Smith article (Jackson Ellis)

In an attempt to define contemporary art’s unifying style, Terry Smith discusses the the distinction between modern and contemporary art, bringing to light the ideological differences that make contemporary art such a unique phenomena in the history of world art. Terry Smith asserts in her article that art is international, and contemporary art is a result of the social and historical forces that were important at the time of making the work. Despite the wide spread of international artists, all share the common influence of modern day society in a globalized world. Modern and contemporary art is not a unified movement of aesthetics, but rather a conglomerate of shock tactics and new mediums. After the rise and fall of movements such as minimalism and conceptualism, the modern movement would be the first to bring about an era of periodlessness, where no defining “house style” would be prevalent. Smith attributes this shift to the changing face of society that has come to usher in an era of an abundance of visual stimulation, an era that emphasizes grandiose spectacles and celebrities, resulting in an art movement that is disorganized and obsessed with the idea of advancing ones own name through mainstream popularity.
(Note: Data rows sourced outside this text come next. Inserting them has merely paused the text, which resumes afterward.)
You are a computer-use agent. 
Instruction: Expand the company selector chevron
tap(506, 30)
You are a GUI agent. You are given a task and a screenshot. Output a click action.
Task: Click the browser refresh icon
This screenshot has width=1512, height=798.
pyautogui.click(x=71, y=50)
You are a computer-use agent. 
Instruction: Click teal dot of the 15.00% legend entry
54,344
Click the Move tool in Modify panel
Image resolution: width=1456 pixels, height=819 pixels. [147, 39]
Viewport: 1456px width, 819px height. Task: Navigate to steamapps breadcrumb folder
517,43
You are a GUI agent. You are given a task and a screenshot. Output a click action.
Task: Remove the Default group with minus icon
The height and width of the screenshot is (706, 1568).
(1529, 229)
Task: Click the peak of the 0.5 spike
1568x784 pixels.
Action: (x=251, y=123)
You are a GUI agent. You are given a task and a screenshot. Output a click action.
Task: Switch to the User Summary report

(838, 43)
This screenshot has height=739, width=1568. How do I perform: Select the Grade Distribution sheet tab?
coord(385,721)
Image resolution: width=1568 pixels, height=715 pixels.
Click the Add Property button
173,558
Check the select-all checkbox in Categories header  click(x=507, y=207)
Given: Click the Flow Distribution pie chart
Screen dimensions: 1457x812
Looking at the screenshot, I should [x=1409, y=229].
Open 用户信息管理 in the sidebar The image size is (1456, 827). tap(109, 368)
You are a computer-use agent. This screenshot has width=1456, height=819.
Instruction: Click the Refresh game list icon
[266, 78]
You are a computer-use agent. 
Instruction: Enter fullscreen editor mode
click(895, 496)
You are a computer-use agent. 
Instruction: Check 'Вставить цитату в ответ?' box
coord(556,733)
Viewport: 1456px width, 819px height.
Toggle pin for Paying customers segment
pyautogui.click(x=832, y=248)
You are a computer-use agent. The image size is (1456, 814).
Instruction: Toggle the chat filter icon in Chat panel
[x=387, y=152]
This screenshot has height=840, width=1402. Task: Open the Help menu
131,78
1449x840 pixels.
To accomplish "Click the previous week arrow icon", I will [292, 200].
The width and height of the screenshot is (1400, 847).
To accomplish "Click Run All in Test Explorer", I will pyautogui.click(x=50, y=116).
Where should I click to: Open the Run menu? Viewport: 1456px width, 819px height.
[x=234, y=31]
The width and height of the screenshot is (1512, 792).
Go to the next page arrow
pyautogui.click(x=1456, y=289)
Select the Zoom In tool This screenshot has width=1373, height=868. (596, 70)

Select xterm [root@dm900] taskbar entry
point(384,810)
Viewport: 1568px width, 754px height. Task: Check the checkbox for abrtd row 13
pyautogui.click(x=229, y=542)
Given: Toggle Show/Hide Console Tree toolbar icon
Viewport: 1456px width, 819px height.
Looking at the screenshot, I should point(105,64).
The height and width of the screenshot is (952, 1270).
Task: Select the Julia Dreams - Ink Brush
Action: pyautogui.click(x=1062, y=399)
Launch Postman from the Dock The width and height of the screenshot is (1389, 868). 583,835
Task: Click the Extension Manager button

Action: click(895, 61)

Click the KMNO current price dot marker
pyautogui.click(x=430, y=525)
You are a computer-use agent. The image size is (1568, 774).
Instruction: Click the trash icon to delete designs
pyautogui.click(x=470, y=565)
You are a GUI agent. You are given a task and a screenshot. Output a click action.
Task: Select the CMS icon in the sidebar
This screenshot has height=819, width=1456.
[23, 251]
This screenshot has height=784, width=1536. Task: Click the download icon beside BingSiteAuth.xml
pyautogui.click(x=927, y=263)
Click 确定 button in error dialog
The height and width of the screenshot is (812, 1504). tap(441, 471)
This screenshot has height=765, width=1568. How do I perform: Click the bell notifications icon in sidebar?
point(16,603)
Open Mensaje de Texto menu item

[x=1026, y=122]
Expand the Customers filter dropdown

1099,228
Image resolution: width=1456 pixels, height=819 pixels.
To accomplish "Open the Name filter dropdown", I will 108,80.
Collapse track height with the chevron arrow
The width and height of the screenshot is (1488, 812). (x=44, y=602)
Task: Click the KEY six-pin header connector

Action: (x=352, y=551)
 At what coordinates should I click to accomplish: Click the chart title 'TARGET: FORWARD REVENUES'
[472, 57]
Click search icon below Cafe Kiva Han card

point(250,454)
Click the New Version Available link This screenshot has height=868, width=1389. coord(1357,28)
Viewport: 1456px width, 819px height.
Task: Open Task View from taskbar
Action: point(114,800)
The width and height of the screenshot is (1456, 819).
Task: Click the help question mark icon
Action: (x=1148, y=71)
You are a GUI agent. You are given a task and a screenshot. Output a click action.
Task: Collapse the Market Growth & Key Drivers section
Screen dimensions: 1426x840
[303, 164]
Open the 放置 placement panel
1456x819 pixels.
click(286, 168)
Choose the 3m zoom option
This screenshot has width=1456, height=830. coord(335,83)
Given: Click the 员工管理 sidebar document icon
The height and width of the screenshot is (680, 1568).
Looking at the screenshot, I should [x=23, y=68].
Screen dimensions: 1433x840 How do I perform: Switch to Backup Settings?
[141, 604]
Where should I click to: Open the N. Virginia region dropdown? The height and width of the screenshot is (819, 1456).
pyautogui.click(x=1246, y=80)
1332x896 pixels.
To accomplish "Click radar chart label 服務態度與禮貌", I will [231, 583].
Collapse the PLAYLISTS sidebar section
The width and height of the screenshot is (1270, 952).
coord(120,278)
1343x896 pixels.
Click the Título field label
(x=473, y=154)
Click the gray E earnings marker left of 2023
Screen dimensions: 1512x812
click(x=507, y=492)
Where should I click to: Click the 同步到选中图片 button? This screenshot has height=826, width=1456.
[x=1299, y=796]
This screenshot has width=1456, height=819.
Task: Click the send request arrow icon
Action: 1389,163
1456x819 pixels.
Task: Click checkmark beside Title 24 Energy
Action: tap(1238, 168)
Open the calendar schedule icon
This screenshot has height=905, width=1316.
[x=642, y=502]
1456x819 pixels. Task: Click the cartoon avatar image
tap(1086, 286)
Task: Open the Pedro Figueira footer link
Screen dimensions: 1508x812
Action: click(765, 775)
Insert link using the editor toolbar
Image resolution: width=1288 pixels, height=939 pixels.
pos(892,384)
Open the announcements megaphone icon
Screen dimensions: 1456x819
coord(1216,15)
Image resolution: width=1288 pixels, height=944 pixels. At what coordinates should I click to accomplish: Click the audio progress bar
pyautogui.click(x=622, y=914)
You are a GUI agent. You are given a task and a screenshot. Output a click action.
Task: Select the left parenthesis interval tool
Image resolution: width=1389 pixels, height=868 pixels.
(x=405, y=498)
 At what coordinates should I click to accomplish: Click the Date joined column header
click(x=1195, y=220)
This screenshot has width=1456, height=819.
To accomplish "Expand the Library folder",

Terry Smith asserts that modern art movements are more concerned with publicity and electing some type of public outcry than advancing the boundaries of the conceptual. In their effort to satisfy the demand for relevant and spectacular work, contemporary artists have attempted to court both the mainstream media/public as well as the more conservative art collector and critic, and in some ways have succeeded in creating work that is both informative to those in the know, and pleasurable to witness for general audiences. This fast-moving industry never seems to show any signs of decline and now more than ever, artists are showing more work faster and younger than ever before, in essence creating a new substratum of art, “art school art.” This jumbled assembly of up and coming artists only adds to the conglomerate that is contemporary art. Smith goes on to say that contemporary art is obsessed with its own ephemeralness as a result of the environmental and political situation of the modern world. One only needs to look at the shear amount of information about peer artists to realize that the bulk of work being produced will not have the same timelessness  that an ancient classical greek statue will have as there is no underlying definition to distinguish contemporary art from non-art and design. Maybe unity under the guise of a period style will only emerge well after we have designated the works of this era to the “past” and “history” and can objectively look at the artists who achieve the most popularity and whose work retains the timeless search for ideal beauty.
Smith’s article addresses my expectations for this contemporary art class in that it demonstrates contemporary art to be a medium that doesn’t readily offer its message to the viewer due to it’s varied medium base and conceptual aims. After taking this class I hope to better understand modern works of art and better my interpretive skills as an artist critiquing other’s work. While I have taken art history classes that have eventually gotten to contemporary art, never have I fully been able to discern the method upon which I can understand and critically think about the work presented. I feel that this will help me as an artist better understand the conditions influencing my own work as well as my peers and continue to make art that is not only relevant to me but to the rest of the contemporary art world as well.